I came to my senses and pulled the cuff of my jeans back down over my.45. “Yeah, I guess so.”
“Why don’t you come back on a day when you feel better.” It wasn’t a question, I was being kicked out. “I’ll buy you a beer the next time I see you.” He said it in a caring way, I couldn’t be mad about it. And besides, he was right.
I got up to leave.
Without deigning to look at me, Asshole said, “See ya, Frankenstein.”
I stepped toward the door as if leaving, but turned and swung my cane two-handed like a bat. Scored a perfect kidney shot with the back of the gold lion’s head handle. Asshole went down like a rock, screamed and curled up into a ball. I gave the folks in the dogs’ corner a small salute, wished them pleasant evenings and hobbled home.
On the way, I decided that in my current emotional state I was dangerous, not fit company for other humans. I decided to go into self-imposed isolation. It didn’t last long.
2
Six thirty p.m. Pizza delivered, waiting for hunger to build. Check. Tranquilizers, pain medication and muscle relaxants ingested, so that I could work up to eating it. Check. Half tumbler of kossu on the side table beside my armchair, to amplify the effects of the dope. Bottle on floor beside me. Check.

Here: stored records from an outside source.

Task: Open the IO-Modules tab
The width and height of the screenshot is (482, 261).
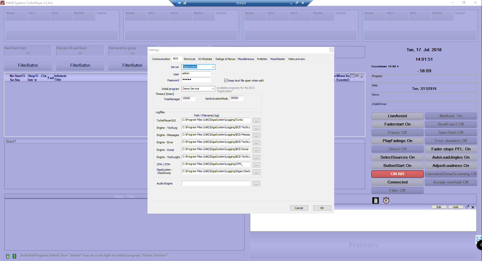Action: (205, 59)
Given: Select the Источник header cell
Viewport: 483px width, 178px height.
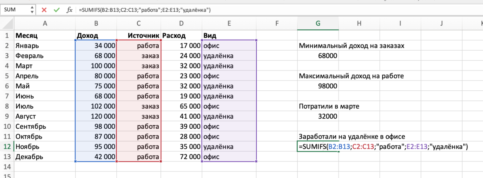Looking at the screenshot, I should (139, 35).

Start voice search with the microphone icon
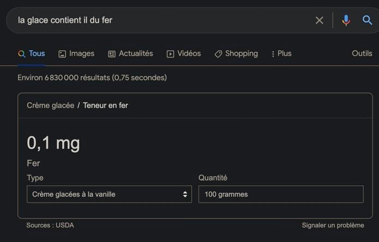click(x=346, y=20)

Only an idiot pays attention to the warnings on medication stating that it shouldn’t be taken with alcohol. Any fool knows tranks and dope work better with booze. The dope wasn’t that strong, just tablets with thirty milligrams of codeine and some Tylenol, max eight a day. I eschewed stronger painkillers because they guaranteed addiction and detox, the last thing I needed to add to my list of problems. Tranks are addictive, but were necessary to relax my jaw enough to eat or speak. As the doctors taught me, I had to balance functionality versus nonfunctionality.
By that point in my life, I was expert at pain management. The buzz and pain relief the alcohol generated was enough to get me by. I’d gone to the manufacturers’ websites of all the medications and worked out how many I could take of each per day, in conjunction with alcohol, without destroying my vital organs. I discovered double-checking medical advice was a necessity after once going to terveyskeskus, the public health clinic, also known as arvauskeskus-the guessing center-with a simple flu. Had I taken the medication as directed, I would have required a liver transplant.

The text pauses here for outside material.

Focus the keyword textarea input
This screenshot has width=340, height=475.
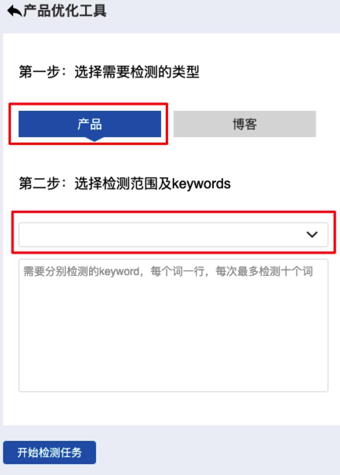[173, 325]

Katt, my cat, was fed, watered and litter box cleaned, in case I passed out. Check. I was ready to settle in for another stoned evening of introspection. For some reason, I felt a desire to tour my self-imposed luxury prison first.

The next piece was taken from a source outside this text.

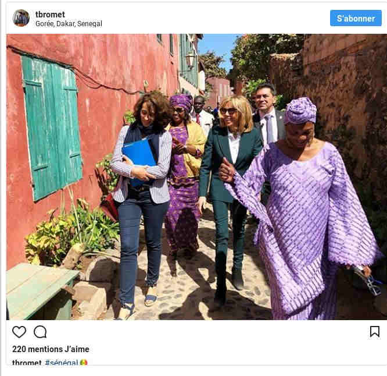
Task: Open the street photo of the post
Action: pyautogui.click(x=196, y=176)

Behind the living room in our fourth-floor apartment, a low dais next to the kitchen, our dining area, has a big oak table that seats ten, so we can have dinner parties. The kitchen has brushed-stainless-steel fixtures. The refrigerator and induction stovetop are state-of-the-art. Not the best money can buy, but not far from it. The bathroom is a tad small, but bigger than is common in apartments in Helsinki. It has a small electric sauna in it, and like many people, we use it more for drying clothes than sweating in steam heat. We have two bedrooms, one for Kate and me, with an oversized and almost too comfortable bed-I sometimes have to force myself out of it to face the new day-and one for our daughter, Anu.
In front of the dais is a long couch that faces an entertainment center. When you’re sitting on the couch, a bank of windows makes up the wall to my left. Floor-to-ceiling bookcases-which I built myself-make up the right side of the room. They’re chock-full, overloaded with books and music. My CD collection numbers over five hundred now, and my vinyl records number near a thousand. My man’s chair sits to the side and in front of the couch, near a large window, angled toward the forty-two-inch flat-screen television and stereo in our entertainment center. In summer, this is poor placement for the chair. The window faces east and gets the full blast of morning sun until the building across from me blots it out. The sun penetrates the drawn, thick red curtains, makes them glare like the front window of an Amsterdam whorehouse, and the light beating through them makes me swelter.